From the line that contains "The width and height of the screenshot is (244, 124)." to the last line of the entries, set down each line exactly as written, both ends included, with nothing else.

══ Records shown ══

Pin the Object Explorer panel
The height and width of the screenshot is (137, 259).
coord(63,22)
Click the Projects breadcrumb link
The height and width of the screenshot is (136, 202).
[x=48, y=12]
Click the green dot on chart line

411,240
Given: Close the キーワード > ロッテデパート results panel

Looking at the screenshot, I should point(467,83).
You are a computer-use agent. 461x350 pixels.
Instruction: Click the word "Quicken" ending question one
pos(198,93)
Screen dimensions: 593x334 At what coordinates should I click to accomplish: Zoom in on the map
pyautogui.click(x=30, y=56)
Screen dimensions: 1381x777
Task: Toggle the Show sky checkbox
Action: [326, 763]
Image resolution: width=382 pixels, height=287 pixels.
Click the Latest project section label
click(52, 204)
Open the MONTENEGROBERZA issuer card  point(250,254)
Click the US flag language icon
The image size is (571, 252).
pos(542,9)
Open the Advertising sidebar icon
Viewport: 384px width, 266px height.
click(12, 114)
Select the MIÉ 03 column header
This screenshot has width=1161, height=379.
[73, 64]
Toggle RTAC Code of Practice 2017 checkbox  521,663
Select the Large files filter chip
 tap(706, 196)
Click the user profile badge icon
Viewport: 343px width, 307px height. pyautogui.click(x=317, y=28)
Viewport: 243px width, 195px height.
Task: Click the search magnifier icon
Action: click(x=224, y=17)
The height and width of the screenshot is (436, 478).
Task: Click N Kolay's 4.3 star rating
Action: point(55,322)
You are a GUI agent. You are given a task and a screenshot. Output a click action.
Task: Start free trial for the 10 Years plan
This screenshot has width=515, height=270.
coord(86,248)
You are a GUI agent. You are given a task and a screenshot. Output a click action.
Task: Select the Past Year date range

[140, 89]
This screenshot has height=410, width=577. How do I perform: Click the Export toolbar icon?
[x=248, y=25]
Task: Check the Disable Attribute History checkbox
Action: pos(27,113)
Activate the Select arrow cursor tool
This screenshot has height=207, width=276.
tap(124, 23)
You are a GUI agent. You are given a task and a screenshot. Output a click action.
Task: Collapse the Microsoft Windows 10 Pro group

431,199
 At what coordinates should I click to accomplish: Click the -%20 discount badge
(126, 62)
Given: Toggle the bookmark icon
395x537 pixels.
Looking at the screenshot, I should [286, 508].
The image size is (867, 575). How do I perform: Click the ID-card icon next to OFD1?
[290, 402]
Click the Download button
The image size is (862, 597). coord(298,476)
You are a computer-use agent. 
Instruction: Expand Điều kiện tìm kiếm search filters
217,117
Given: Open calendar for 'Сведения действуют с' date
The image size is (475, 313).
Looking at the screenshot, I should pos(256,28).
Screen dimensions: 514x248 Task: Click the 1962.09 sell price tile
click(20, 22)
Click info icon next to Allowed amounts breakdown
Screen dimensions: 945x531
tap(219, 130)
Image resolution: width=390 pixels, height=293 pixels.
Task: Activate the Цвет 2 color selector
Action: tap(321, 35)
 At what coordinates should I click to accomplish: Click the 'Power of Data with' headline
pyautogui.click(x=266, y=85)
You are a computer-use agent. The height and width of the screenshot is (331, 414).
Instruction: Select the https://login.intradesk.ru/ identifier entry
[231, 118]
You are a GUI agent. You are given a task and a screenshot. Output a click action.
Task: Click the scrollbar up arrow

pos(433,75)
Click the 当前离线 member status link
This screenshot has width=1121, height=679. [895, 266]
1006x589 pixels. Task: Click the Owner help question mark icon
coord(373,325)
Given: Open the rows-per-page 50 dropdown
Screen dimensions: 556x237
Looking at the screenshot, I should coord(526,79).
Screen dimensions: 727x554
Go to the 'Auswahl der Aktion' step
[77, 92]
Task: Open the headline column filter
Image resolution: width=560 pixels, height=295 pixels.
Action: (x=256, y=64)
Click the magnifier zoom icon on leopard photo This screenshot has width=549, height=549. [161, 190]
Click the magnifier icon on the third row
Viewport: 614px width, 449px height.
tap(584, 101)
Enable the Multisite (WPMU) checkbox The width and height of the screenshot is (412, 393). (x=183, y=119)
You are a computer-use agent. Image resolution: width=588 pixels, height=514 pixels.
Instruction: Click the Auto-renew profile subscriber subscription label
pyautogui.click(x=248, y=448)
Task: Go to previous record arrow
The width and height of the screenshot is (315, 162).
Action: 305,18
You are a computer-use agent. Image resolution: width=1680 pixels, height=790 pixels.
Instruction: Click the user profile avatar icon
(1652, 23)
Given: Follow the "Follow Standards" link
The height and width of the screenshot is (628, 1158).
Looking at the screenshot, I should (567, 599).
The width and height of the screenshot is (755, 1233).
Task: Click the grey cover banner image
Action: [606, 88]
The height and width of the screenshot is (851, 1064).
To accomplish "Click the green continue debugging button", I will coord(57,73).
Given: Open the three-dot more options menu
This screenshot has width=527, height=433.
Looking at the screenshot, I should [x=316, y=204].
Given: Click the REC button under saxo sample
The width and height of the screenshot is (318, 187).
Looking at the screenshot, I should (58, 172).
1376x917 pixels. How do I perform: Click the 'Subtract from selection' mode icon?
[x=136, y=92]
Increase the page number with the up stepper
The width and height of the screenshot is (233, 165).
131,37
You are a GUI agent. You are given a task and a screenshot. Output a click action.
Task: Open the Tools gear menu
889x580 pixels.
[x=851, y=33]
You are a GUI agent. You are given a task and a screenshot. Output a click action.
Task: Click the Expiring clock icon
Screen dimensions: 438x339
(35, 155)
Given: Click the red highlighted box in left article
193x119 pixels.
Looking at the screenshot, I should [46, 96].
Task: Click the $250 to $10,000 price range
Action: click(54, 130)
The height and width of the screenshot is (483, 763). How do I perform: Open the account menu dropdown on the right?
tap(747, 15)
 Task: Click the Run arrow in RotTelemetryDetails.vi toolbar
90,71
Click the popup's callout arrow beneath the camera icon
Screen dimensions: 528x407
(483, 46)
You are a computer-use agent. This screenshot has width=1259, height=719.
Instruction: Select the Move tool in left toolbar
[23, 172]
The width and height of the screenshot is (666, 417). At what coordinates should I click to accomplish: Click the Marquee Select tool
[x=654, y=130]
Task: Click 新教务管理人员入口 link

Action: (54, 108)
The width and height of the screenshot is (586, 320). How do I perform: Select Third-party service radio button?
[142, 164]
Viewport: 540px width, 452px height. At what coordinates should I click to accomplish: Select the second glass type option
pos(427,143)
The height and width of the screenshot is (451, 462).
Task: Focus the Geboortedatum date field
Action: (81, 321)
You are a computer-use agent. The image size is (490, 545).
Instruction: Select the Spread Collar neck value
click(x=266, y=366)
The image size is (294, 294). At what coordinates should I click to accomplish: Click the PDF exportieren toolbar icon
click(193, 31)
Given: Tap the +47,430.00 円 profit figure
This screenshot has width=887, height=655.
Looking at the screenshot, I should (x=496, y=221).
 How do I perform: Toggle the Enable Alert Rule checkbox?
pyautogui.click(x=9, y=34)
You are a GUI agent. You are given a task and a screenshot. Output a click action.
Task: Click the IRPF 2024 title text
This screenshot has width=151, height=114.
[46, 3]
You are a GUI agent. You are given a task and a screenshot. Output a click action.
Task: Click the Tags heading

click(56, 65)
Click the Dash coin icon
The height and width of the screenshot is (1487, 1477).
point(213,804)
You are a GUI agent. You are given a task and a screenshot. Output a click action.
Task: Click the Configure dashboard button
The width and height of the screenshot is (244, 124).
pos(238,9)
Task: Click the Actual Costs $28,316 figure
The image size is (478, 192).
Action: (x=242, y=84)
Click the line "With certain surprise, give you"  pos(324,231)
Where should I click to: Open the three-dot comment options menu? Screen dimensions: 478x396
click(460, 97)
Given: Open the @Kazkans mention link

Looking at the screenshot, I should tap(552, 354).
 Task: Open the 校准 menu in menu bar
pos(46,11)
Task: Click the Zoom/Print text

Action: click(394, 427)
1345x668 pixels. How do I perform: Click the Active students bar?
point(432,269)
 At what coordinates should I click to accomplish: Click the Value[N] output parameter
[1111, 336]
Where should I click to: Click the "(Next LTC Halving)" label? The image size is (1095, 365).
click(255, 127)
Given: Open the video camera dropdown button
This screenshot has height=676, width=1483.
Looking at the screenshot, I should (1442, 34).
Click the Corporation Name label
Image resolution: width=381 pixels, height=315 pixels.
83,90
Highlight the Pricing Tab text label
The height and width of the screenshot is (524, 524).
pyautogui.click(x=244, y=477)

═══

Result of the exercise =
The width and height of the screenshot is (244, 124).
pos(238,9)
Task: Click the Actual Costs $28,316 figure
The image size is (478, 192).
Action: (x=242, y=84)
Click the line "With certain surprise, give you"  pos(324,231)
Where should I click to: Open the three-dot comment options menu? Screen dimensions: 478x396
click(460, 97)
Given: Open the @Kazkans mention link

Looking at the screenshot, I should tap(552, 354).
 Task: Open the 校准 menu in menu bar
pos(46,11)
Task: Click the Zoom/Print text

Action: click(394, 427)
1345x668 pixels. How do I perform: Click the Active students bar?
point(432,269)
 At what coordinates should I click to accomplish: Click the Value[N] output parameter
[1111, 336]
Where should I click to: Click the "(Next LTC Halving)" label? The image size is (1095, 365).
click(255, 127)
Given: Open the video camera dropdown button
This screenshot has height=676, width=1483.
Looking at the screenshot, I should (1442, 34).
Click the Corporation Name label
Image resolution: width=381 pixels, height=315 pixels.
83,90
Highlight the Pricing Tab text label
The height and width of the screenshot is (524, 524).
pyautogui.click(x=244, y=477)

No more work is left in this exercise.